Fernando Quiñones

La grande saison

Nouvelles. Traduit de l'espagnol par Philippe Bataillon

Collection : Faenas

256 pages

15,01 €

978-2-86432-405-8

janvier 2004

Dans ces nouvelles dont la publication, en 1960, fut saluée par Ernest Hemingway, Fernando Quiñones fait un brillant détour en tauromachie. Cette collection de portraits d’humbles passionnés, de toreros au rencart, de cyniques margoulins des affaires taurines, ne laisse planer aucun doute : c’est dans ses marges que ce monde hors du commun se dit le mieux.

« Certainement, les applaudissements, les ornements et les lumières ne parviennent pas à conjurer les ombres, les solitudes, les ratages et, tôt ou tard, l’effondrement assuré des hommes », écrit-il dans la préface qu’il donna à une réédition.

Ils sont tous là, aficionados rongés par la passion, débutants tremblants dans l’angoisse étouffante du désir, ratés magnifiques qui jamais ne renoncent. Tous là, illuminés par la même clarté impitoyable de la passion sans partage. Car affronter un taureau, dit ici Quiñones, ce n’est pas réaliser un exploit sportif, ce n’est pas venir à bout de sa peur, pas même faire œuvre artistique, mais bien chercher passionnément les clés d’un mystère qui vous dépasse.

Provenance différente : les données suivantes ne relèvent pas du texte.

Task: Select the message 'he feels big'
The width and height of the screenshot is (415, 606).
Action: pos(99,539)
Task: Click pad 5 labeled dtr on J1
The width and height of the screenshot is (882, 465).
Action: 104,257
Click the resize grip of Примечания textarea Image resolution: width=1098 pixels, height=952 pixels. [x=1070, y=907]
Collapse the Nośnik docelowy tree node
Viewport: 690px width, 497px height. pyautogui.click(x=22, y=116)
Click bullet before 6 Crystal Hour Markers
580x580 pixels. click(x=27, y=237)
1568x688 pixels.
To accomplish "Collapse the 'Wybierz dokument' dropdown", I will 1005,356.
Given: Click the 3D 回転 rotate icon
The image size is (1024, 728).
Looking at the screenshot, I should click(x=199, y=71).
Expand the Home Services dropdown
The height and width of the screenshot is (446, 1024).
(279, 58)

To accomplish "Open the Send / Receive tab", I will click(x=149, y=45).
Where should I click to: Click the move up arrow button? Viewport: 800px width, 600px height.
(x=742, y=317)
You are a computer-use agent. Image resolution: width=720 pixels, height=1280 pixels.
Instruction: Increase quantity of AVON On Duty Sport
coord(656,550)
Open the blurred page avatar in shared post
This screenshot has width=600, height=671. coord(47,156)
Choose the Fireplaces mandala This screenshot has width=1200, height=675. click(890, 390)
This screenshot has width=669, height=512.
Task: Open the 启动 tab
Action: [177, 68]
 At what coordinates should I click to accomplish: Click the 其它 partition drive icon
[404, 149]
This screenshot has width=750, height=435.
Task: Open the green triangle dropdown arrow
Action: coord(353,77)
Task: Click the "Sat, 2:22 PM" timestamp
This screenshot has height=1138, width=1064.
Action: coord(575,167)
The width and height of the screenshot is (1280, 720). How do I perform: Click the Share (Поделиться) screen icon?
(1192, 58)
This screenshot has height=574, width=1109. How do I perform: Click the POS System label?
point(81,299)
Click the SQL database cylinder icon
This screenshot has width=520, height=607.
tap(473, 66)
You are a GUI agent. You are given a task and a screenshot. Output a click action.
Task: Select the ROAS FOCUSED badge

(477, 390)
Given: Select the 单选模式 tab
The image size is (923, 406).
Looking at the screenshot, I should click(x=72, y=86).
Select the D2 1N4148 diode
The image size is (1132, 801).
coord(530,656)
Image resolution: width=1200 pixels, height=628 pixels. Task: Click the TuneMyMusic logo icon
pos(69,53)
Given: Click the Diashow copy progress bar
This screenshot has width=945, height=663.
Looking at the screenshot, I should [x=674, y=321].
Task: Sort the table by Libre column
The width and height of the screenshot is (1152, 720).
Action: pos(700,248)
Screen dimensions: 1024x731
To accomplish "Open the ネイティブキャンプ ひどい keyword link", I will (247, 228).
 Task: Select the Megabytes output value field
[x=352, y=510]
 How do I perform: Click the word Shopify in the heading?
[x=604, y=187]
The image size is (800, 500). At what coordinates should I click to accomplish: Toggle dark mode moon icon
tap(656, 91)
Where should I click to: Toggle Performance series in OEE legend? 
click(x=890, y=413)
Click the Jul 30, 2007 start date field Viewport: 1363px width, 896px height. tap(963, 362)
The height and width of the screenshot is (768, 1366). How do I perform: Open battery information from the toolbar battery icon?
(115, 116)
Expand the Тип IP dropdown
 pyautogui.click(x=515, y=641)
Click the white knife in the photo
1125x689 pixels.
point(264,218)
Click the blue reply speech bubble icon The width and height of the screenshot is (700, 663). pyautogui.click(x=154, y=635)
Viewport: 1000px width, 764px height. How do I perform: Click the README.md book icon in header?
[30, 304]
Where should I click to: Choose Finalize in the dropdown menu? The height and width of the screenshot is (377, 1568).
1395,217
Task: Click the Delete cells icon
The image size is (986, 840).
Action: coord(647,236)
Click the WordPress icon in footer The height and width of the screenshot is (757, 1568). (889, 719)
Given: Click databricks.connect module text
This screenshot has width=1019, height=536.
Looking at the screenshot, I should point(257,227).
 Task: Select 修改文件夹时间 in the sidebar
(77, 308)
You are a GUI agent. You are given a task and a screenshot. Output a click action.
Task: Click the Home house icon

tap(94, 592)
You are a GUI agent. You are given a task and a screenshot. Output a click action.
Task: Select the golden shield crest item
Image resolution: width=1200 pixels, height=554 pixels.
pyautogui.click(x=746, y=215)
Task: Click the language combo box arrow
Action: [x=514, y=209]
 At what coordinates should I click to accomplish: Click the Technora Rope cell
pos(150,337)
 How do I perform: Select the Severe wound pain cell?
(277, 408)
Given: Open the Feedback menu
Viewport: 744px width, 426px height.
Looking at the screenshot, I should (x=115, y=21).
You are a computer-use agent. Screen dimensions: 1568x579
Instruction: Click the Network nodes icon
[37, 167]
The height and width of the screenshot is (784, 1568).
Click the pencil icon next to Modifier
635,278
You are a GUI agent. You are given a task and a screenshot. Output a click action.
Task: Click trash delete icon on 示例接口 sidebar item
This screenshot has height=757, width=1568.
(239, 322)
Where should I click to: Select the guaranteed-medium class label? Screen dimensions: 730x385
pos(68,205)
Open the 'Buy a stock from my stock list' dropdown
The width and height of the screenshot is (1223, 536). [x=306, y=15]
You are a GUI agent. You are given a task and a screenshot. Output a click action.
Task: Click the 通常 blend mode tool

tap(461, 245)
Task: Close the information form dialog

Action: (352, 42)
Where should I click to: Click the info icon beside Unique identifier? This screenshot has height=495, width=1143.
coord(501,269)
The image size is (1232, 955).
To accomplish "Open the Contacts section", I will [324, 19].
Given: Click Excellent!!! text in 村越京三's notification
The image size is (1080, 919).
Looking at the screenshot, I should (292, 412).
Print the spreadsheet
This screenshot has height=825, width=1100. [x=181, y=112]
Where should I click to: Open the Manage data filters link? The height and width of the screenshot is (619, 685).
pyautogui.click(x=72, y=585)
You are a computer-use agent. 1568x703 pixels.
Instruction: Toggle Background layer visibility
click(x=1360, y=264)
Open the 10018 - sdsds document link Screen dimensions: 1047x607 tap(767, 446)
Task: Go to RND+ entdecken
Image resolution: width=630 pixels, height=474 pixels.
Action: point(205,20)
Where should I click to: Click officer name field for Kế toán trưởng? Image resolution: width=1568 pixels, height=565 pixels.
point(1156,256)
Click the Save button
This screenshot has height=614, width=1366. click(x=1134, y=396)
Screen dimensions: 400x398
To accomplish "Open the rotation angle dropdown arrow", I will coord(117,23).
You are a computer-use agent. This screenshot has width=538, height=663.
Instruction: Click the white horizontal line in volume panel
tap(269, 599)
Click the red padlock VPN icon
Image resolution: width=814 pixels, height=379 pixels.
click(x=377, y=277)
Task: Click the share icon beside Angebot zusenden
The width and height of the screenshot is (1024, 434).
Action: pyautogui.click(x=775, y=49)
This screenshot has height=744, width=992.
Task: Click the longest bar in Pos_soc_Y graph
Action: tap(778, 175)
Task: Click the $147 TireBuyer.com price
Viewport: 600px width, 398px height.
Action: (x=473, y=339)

Il ressentait sa confiance nouvelle venue comme une tiédeur décontractée, libératrice et bien répartie dans son corps tout entier : ce quatrième toro, blanc taché de noir, et qui dès qu’il l’avait reçu dans le premier cercle, à la cape, lui avait si vilainement envoyé des coups de tête sur la gauche, semblait maintenant corrigé par les trois piques de Pucherete, le picador, et n’était plus qu’un être de simple circulation, de passage, non d’agressivité désordonnée et dolente. Tout cela était arrivé – l’homme ne savait pas comment – quelques secondes plus tôt et tout ce qui allait se passer après cet avènement imprévisible de son courage et de sa confiance serait aisance et liberté créatrice offertes comme un pur supplément, un simple régal, le prolongement de ce courage et de cette confiance. Il ne pensait pas cela mais néanmoins il le savait : rude et donnant des coups de corne pendant les passes d’approche et l’aidée, le toro avait ensuite complètement changé et lui, installé dans l’affrontement même des deux créatures en lutte, l’avait vu changer tout d’un coup et de manière aussi nette et instantanée qu’on voit un nuage passer du gris au doré sous un rayon de soleil. À la sortie de l’aidée par le haut, le toro vira sur ses sabots et attaqua la muleta sans ralentir. Mais sa corne gauche ne cherchait plus à frapper ; la tête (qui avec ce changement favorable ressemblait soudain à un crâne monté sur un chariot d’entraînement, obéissant enfin à l’élan rectiligne de son conducteur) ne recommença pas à se jeter ni vers le haut ni vers la gauche en occupant l’espace, pour chercher des cornes tout ce qu’elle pouvait atteindre. Et tout se passa alors comme si la main gauche de l’homme, qui subjuguait à nouveau le toro, devinait ce changement en recommençant à bouger, et l’homme n’avait plus qu’à suivre l’instinct de cette main, où qu’elle voulût aller et à son rythme, et derrière elle, harmonieusement, le bras et la taille, calme voyage, attentifs seulement à le contrôler, le corps à la distance exacte, sans le plus léger pas en arrière mais sans fanfaronner en serrant le toro : la vie à sa place et la mort à la sienne.